High-throughput CRISPR-mediated 3D enrichment platform for functional
interrogation of chemotherapeutic resistance
Abstract
Cancer is a disease of somatic mutations. These cellular mutations
compete to dominate their microenvironment and dictate the disease
outcome. While a therapeutic approach to target specific driver
mutations helps to manage the disease, subsequent molecular evolution of
tumor cells threatens to overtake therapeutic progress. There is need
for rapid, high-throughput, unbiased in-vitro discovery screening
platforms that capture the native complexities of the tumor and rapidly
identifiy mutations that confer chemotherapeutic drug resistance.Taking
the example of CDK4/6 inhibitor (CDK4/6i) class of drugs, we show that
the pooled in-vitro CRISPR screening platform enables rapid discovery of
drug resistance mutations in a 3D setting.

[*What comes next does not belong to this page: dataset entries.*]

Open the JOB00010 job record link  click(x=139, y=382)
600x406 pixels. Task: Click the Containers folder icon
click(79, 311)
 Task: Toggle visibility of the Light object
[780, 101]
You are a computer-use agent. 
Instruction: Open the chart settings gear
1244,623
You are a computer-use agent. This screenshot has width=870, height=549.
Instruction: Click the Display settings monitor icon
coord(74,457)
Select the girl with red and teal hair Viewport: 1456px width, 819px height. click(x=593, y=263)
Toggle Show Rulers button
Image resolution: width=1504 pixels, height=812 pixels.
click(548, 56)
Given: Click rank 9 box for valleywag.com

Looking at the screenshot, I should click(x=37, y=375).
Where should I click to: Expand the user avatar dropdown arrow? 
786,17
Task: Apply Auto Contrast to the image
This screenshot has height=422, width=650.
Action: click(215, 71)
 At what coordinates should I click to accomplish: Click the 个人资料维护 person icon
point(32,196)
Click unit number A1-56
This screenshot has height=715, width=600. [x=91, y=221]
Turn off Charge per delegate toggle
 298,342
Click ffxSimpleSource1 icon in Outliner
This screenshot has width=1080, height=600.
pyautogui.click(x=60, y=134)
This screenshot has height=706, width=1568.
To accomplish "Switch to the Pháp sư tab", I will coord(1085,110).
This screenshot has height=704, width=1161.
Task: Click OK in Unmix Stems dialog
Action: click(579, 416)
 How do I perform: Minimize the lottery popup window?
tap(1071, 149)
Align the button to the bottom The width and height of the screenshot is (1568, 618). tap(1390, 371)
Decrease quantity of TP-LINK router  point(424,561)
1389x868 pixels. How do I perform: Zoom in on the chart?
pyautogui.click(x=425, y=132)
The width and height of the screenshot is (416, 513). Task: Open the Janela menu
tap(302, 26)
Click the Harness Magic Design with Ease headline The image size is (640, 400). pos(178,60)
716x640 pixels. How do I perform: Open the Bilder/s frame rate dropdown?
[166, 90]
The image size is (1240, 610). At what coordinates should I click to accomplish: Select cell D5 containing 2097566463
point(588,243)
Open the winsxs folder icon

Gene edited cancer cell
clones assembled into an organotypic multicellular tumor spheroid
(MCTS), exposed to CDK4/6i caused selection and enrichment of the most
drug resistant phenotype in a 3D setting, detectable by next gen
sequencing after a span of 28 days. The platform was sufficiently
sensitive to enrich for even a single drug resistant cell within a
large, 2500-cell, drug-responsive complex 3D tumor spheroid. The
genome-wide 3D CRISPR-mediated knockout screen (>18,000
genes) identified several genes whose disruptions conferred resistance
to CDK4/6i. Further, multiple novel candidate genes were identified as
top hits only in the microphysiological 3D enrichment assay platform and
not the conventional 2D assays. Taken together, these findings suggest
that including phenotypic 3D resistance profiling in decision trees
could improve discovery and reconfirmation of drug resistance mechanisms
and afford a platform for exploring non-cell autonomous interactions,
selection pressures, and clonal competition.